| Article |
++++++++++

You'll also need: CFG80211_WEXT. 

This is an old interface, iw should be able to configure your wifi card with your current config.

----------

## SleepinCell

CONFIG_CFG80211_WEXT is not set

i'll recompile my kernel with the option. thanks for the advice.

----------

## SleepinCell

THANKS   :Very Happy: 

wireless is working now  - i'm writing this post using my wireless interface.

----------

## Gusar

Just a FYI - wireless was already working before!

As SirRobin2318 said, wext is an old interface. No modern driver actually uses it. By using iw instead of wireless_tools (iwconfig, iwlist and company), you can do everything even without CFG80211_WEXT in the kernel - iw does everything wireless_tools does and more. wpa_supplicant supports both the old (wext) and the new (nl80211) interface.

The above is why CFG80211_WEXT is not activated by default - because it's completely unnecessary. "no wireless extensions" doesn't mean "no wireless", it just means an old interface that's not actually used by your driver isn't there. The problem is, iwconfig is so entrenched in people's brains as "the one true way" to see if wireless is working that they think there's a problem if iwconfig doesn't work.

----------

## SirRobin2318

Yeah you only need it if you want to be compatible with the old interface. The only thing on my system that uses it is conky.

----------

++++++++++

Transcribe the forum thread on wireless extensions in full, word for word.

| Supplied data |
++++++++++

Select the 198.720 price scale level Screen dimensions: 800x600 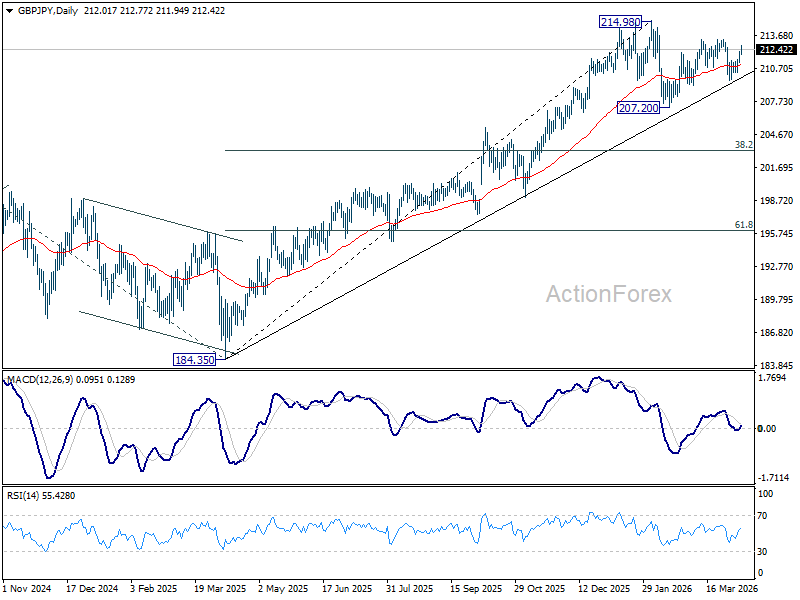tap(777, 201)
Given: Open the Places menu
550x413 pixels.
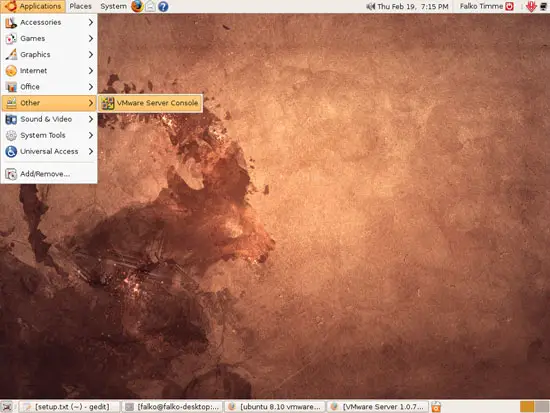Looking at the screenshot, I should point(80,6).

++++++++++

| Written response |
You'll also need: CFG80211_WEXT. 

This is an old interface, iw should be able to configure your wifi card with your current config.

----------

## SleepinCell

CONFIG_CFG80211_WEXT is not set

i'll recompile my kernel with the option. thanks for the advice.

----------

## SleepinCell

THANKS   :Very Happy: 

wireless is working now  - i'm writing this post using my wireless interface.

----------

## Gusar

Just a FYI - wireless was already working before!

As SirRobin2318 said, wext is an old interface. No modern driver actually uses it. By using iw instead of wireless_tools (iwconfig, iwlist and company), you can do everything even without CFG80211_WEXT in the kernel - iw does everything wireless_tools does and more. wpa_supplicant supports both the old (wext) and the new (nl80211) interface.

The above is why CFG80211_WEXT is not activated by default - because it's completely unnecessary. "no wireless extensions" doesn't mean "no wireless", it just means an old interface that's not actually used by your driver isn't there. The problem is, iwconfig is so entrenched in people's brains as "the one true way" to see if wireless is working that they think there's a problem if iwconfig doesn't work.

----------

## SirRobin2318

Yeah you only need it if you want to be compatible with the old interface. The only thing on my system that uses it is conky.

----------